Last year I witnessed the unveiling of the Black Madonna of Jasna
Gora, CzÄ™stochowa; my Polish friend Marzenna told me the meaning of her name–
often hidden one. She remains hidden
within patriarchal monotheisms; it is internalized patriarchy even within women
that is now forcing her to reemerge. Sue
Monk Kidd who wrote about her awakening in The
Dance of the Dissident Daughter: A Woman’s Journey from Christian Tradition to
the Sacred Feminine acknowledged how the word goddess created anxiety in
her. She and many others are now “redeeming
the snake” in their psyches because “Eden is a wounded geography within women’s
lives.” My friend Suzanne Ironbiter has written about her encounter in her book
Devi: Mother of My Mind. China Galland wrote how dark and female Kali
had “turned her Catholic upbringing inside out” and how “the darkness of these
female gods comforted” her. “It felt
like a balm on the wound of the unending white maleness that we had deified in
the West.”
And yet, there have always been ‘holy fools’ within
Christianity. Mystics such as Saint
Francis, Meister Eckhart, Hildegard of Bingen and Teresa of Avila could not
really be contained by the institutional system. Accused of heresy, Meister
Eckhart when asked what God is doing in heaven had answered: “He has been
giving his Son birth eternally, is giving him birth now and will go on giving
him birth forever. The Father being in labor, as a woman giving birth to a
child, in every virtuous soul.” Today his namesake and wildly popular Eckhart
Tolle is called by some a “looney feminist” because he gives primacy to the
feminine principle and even dares to say that gay people’s “uncertainty about
their sexuality” may force them “to dis-identify from socially conditioned patterns
of thought.”
In India the veiled Madonna cohabits with many goddesses; oral
tales of resurrected Jesus visiting there with Mary Magdalene abound, and there
is even a tomb of Issa in Kashmir. Some
of you may like my friend Jayana or Jay Clark’s intriguing book about Jesus and
Mary Magdalene in India called The Ultimate
Love Story. Oral traditions speak of
many mystical tales of St Thomas who brought Christianity to the shores of Kali
saturated Kerala. It must be remembered though
that Eastern, Russian, Coptic, and other Orthodox traditions or Syrian Christianity
in India, although colored by Christianity’s imperial history, do not embrace aggressive proselytizing
ideologies. But Western Catholicism that
wants to “harvest souls” and very wealthy American Evangelism out to convert
the world by hook or by crook can be dangerous power mongering systems.

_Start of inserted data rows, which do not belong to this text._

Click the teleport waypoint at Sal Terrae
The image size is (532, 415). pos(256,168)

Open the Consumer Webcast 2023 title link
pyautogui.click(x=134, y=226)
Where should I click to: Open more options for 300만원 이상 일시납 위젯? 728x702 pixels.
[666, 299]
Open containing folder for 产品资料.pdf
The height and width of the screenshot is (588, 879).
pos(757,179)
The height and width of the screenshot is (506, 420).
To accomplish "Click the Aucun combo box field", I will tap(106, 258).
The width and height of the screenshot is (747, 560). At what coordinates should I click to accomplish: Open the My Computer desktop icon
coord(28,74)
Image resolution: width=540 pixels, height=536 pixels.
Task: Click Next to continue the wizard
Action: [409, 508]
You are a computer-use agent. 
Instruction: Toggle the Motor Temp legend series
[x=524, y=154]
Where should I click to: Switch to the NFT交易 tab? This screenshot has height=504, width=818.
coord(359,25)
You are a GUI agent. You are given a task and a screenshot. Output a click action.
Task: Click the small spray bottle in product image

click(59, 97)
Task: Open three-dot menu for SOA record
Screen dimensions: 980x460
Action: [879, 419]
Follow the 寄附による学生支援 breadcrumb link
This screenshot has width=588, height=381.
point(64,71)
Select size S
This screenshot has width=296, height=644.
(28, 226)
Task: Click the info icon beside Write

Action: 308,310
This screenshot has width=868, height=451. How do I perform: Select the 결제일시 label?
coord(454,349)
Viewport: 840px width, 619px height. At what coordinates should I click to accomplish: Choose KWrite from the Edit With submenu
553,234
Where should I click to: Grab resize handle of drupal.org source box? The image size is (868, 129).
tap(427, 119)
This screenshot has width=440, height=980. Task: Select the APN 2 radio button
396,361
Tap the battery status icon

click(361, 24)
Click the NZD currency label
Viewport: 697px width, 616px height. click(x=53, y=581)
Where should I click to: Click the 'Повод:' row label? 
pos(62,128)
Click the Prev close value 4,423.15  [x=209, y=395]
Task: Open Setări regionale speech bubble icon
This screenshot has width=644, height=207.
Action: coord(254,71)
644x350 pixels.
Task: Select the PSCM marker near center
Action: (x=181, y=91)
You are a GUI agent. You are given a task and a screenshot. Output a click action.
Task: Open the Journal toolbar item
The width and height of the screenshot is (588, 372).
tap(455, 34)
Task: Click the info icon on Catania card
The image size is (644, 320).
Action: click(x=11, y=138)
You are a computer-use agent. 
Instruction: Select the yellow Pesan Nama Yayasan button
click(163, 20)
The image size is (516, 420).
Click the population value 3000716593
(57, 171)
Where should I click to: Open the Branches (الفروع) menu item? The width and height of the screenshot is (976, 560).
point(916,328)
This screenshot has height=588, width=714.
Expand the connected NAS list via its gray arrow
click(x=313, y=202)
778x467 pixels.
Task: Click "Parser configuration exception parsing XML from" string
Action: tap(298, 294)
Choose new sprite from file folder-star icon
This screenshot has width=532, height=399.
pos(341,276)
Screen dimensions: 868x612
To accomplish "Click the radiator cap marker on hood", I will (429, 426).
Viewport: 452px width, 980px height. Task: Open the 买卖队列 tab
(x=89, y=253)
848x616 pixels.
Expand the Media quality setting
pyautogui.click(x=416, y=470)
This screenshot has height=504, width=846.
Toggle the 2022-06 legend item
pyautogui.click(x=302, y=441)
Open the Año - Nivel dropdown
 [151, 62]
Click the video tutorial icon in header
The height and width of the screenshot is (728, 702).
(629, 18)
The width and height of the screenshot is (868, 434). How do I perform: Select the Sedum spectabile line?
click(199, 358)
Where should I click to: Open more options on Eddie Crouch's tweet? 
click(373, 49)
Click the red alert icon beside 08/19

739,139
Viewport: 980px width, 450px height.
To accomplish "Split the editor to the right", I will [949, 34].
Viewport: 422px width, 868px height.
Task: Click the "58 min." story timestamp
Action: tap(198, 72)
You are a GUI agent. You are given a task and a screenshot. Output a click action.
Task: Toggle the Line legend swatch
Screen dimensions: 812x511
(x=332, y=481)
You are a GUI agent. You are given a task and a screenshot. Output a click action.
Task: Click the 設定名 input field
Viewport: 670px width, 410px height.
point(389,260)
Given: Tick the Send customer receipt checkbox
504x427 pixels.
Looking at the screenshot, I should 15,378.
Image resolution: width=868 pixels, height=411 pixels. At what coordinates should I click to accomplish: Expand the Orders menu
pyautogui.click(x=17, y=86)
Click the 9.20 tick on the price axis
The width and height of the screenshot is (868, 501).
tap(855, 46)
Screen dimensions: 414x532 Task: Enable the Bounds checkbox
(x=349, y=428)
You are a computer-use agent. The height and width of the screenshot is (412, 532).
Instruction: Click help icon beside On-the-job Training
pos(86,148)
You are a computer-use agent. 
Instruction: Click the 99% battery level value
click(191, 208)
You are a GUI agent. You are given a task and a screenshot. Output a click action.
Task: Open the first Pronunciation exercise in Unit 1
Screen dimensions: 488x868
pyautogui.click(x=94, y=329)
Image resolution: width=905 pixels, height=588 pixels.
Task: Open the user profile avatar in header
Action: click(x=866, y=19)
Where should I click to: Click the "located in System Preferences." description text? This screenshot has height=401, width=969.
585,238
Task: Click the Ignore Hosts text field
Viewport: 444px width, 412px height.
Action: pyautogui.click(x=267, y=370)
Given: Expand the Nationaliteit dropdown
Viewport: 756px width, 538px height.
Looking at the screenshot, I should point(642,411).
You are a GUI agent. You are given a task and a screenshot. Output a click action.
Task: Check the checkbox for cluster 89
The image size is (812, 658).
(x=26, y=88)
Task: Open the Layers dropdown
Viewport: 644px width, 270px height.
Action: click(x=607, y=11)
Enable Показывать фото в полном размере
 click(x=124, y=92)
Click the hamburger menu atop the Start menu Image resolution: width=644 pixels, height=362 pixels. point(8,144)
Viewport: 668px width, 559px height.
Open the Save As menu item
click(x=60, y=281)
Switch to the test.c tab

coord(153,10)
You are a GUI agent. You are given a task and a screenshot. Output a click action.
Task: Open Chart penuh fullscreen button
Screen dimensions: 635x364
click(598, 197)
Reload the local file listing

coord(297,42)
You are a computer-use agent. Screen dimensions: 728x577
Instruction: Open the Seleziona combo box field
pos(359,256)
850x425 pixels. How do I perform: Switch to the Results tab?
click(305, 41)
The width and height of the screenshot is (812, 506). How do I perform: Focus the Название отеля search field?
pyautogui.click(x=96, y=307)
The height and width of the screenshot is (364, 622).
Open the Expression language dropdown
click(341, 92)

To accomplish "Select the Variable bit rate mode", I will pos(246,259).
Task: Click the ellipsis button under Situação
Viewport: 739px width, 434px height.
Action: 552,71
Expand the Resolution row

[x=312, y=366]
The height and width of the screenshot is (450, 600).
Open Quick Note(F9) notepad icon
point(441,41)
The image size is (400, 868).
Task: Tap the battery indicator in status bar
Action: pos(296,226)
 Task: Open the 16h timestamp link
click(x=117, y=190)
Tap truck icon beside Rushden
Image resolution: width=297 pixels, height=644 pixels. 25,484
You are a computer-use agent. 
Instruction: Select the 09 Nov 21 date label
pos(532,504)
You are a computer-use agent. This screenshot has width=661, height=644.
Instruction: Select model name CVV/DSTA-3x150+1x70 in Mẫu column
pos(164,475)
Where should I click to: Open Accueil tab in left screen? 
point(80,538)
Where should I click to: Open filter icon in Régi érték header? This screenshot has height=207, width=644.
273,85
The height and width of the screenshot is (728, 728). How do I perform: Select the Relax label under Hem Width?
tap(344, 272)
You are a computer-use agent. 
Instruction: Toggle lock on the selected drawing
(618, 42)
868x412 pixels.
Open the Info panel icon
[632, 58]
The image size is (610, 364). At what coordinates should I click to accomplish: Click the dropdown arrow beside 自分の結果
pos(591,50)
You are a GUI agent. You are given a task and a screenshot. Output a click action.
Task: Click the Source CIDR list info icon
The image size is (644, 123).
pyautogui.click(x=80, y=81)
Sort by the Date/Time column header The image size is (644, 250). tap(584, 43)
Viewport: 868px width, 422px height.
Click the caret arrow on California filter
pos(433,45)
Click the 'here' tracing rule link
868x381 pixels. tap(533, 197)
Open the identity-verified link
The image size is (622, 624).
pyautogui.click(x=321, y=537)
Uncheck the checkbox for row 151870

My Vajrayana Buddhist and Shakta tantric guru, Kulavadhuta
Satpurananda who is also a Sufi and an initiated master in Gnostic Christianity
speaks of the mystic chalices and Mother Teresa’s practices in Dakshineswar,
the haunt of Kali lover Ramakrishna. For
tantrikas that permeate all the dharma traditions, the shunya and purna,
emptiness and plenitude, merge in Kali whom I have described as ‘pregnant
nothingness’. It is no accident that Gnostic Teresa chose Kolkata as her
abode. Khepababa also speaks of the
basil plant (we call tulsi in India) found at the spot of Christ’s resurrection
and therefore the name Basilica. And
this Christmas in case you are drinking Chartreuse liquor, made by Carthusian
monks, Baba says, pay close attention to its history. The Black Madonna may speak to
you in ways you may not anticipate.
Mother Principle is not necessarily about women who may or
may not want to be mothers, and there are enough messed up mothers who fail to
nurture their wanted or unwanted babies.
But collectively women inhabit the mystery of interiority we call Shakti
in India. The Great Mother, at once One
and Many, also presides over all diversity of life and resists homogeneity. This Christmas and New Year let us remember
all the ‘laboring’ bodies of both men and women. Perhaps in this coming time, the psychic
trauma of sexism and racism that creates what Eckhart Tolle calls our ‘pain body’
will be purged. May we descend into the mystic
body and become conscious of our subliminal psyches so that we can stop
consuming ourselves and the earth’s limited resources. Or the cycle of violence
will continue as children will inherit the suffering. This is my punk prayer to
the Black Madonna for helping us face and dissolve all those pain bodies as we
usher in a new dawn around the world in 2014.